REQUIRED ACTION: Please return the listing exactly as written, but without its pictures.

DATA LISTING:

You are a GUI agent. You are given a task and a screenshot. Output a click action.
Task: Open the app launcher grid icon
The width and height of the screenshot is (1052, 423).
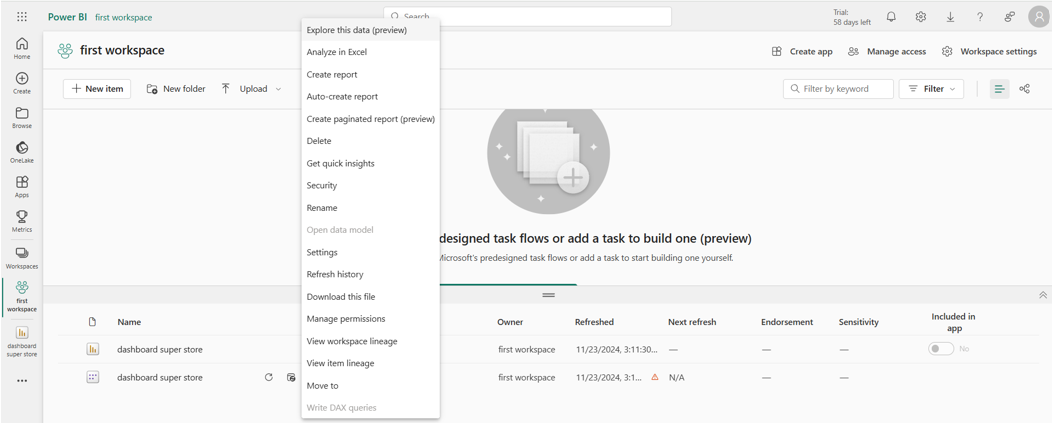click(x=22, y=17)
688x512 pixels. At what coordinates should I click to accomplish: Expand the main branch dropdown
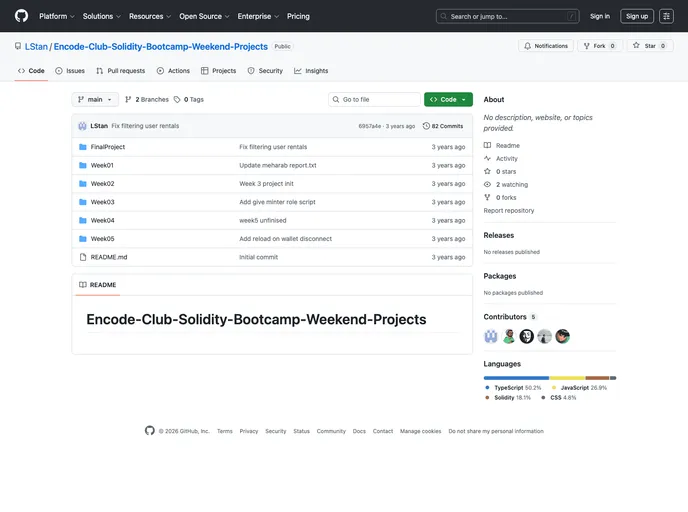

EXERCISE OUTPUT:
You are a GUI agent. You are given a task and a screenshot. Output a click action.
Task: Open the app launcher grid icon
The width and height of the screenshot is (1052, 423).
click(x=22, y=17)
688x512 pixels. At what coordinates should I click to accomplish: Expand the main branch dropdown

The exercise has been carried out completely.